Exercise directions
Leave out the pictures and print precisely the lines from the line with "You are a GUI" to the final line of the entries, both ends included.

Excerpted records
==================================================

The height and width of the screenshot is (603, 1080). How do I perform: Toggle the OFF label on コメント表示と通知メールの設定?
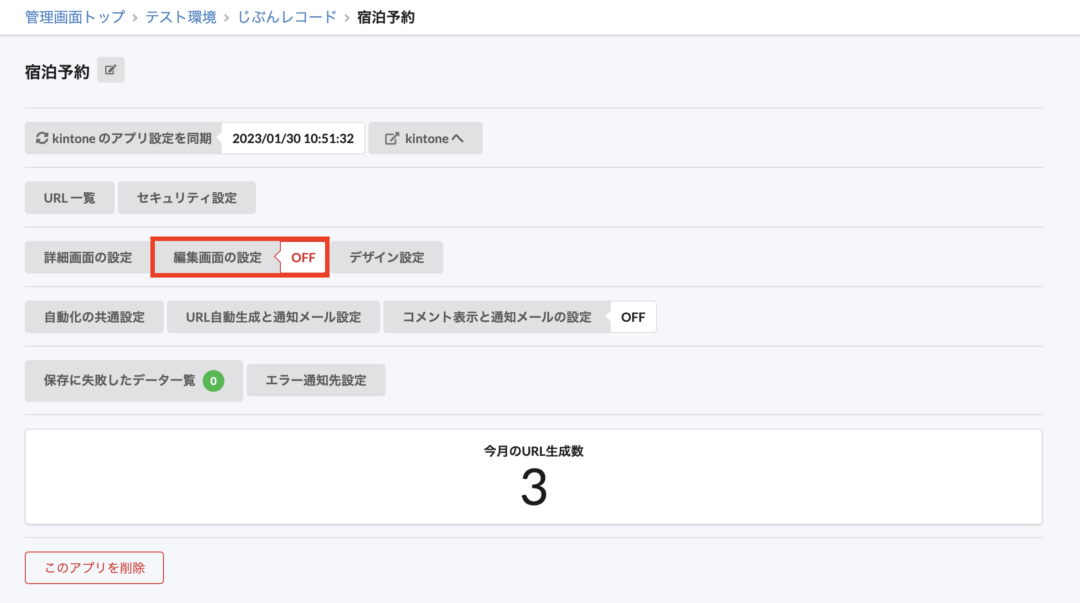click(x=633, y=317)
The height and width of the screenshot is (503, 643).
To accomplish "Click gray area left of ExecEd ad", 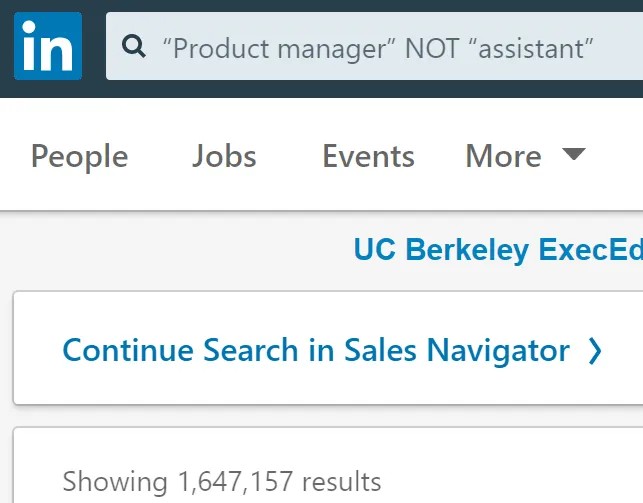I will tap(176, 250).
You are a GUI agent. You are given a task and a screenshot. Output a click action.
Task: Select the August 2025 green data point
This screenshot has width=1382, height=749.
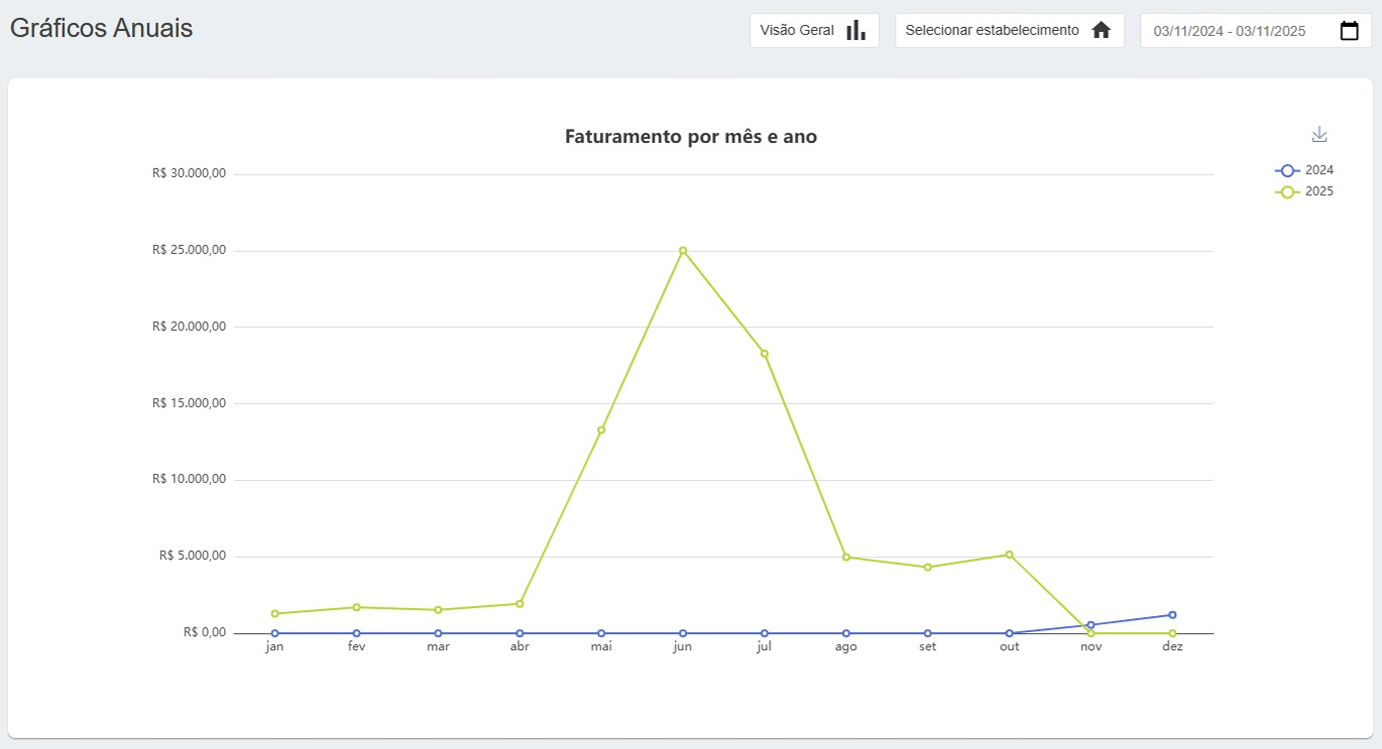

==================================================

Answer space
You are a GUI agent. You are given a task and a screenshot. Output a click action.
Task: Select the August 2025 green data point
This screenshot has width=1382, height=749.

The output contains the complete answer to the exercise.